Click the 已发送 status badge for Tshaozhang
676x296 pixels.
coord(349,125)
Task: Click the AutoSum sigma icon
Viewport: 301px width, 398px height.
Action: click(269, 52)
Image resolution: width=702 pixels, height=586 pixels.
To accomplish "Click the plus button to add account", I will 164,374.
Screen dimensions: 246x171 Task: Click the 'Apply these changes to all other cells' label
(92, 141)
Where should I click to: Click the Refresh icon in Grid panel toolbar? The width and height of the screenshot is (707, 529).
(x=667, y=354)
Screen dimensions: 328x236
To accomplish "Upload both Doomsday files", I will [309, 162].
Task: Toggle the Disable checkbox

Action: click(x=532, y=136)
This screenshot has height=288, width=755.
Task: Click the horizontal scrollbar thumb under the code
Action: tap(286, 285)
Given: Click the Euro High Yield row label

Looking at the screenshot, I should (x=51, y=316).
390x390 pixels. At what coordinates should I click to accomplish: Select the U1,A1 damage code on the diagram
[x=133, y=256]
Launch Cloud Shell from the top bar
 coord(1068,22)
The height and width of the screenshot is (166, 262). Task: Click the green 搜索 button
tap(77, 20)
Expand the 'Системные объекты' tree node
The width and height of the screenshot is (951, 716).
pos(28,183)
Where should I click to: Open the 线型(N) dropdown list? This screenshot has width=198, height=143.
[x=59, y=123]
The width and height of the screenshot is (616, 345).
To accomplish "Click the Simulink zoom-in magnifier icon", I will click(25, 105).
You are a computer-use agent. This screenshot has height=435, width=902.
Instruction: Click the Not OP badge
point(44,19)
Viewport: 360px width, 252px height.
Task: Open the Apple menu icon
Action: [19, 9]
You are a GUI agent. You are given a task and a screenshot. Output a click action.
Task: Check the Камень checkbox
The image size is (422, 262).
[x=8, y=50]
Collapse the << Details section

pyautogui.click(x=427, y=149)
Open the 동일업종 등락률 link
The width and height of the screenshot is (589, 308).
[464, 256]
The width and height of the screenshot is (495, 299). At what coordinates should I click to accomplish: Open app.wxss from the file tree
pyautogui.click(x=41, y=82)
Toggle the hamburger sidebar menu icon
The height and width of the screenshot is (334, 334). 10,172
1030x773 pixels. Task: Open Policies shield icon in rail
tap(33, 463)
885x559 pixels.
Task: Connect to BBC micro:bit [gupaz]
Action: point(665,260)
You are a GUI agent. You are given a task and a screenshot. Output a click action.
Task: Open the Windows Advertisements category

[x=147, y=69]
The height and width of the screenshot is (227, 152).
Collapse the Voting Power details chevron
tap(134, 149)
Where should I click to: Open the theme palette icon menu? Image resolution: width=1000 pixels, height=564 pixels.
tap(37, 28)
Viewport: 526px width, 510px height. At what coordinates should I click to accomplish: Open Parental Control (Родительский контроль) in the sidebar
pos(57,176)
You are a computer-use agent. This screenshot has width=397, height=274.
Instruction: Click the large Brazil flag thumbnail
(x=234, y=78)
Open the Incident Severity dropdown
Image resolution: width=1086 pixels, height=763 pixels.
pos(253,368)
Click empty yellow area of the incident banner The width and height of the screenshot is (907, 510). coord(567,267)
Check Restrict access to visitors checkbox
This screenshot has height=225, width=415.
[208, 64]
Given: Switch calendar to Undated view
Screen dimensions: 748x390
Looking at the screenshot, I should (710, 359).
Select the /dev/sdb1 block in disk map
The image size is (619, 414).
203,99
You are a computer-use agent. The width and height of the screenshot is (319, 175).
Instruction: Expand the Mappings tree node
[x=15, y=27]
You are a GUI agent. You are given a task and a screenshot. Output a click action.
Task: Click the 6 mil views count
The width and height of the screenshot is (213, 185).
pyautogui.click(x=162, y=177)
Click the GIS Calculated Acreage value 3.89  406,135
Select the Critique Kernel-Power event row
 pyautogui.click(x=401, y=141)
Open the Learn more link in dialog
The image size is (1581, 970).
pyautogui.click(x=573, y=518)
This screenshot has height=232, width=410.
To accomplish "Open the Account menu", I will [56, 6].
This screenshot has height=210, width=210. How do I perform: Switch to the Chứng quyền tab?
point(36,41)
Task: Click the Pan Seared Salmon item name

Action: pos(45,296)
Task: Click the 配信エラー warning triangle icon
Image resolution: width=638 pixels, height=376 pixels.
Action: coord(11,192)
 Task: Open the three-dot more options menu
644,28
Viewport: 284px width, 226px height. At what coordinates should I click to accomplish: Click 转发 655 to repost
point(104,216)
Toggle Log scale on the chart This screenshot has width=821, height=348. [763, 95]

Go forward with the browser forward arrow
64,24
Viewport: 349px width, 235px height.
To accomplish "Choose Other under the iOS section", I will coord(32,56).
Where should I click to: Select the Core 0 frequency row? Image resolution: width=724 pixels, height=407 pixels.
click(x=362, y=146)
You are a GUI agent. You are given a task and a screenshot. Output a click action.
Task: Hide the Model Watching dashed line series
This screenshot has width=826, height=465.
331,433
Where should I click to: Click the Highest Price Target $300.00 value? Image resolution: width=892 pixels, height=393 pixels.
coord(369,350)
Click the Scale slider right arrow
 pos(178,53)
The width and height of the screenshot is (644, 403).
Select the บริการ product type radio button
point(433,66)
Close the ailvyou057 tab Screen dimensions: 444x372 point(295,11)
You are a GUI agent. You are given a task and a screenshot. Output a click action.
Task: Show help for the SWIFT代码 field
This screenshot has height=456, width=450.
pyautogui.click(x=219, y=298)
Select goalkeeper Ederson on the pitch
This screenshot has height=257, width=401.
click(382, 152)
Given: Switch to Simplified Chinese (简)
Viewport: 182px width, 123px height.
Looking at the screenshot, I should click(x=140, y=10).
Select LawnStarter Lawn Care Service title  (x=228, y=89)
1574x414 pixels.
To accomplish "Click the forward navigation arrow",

■ **Assigned task**
Looking back over the listing, work out how many lines include the string "computer". Write only that number.

■ **Exercise output**
3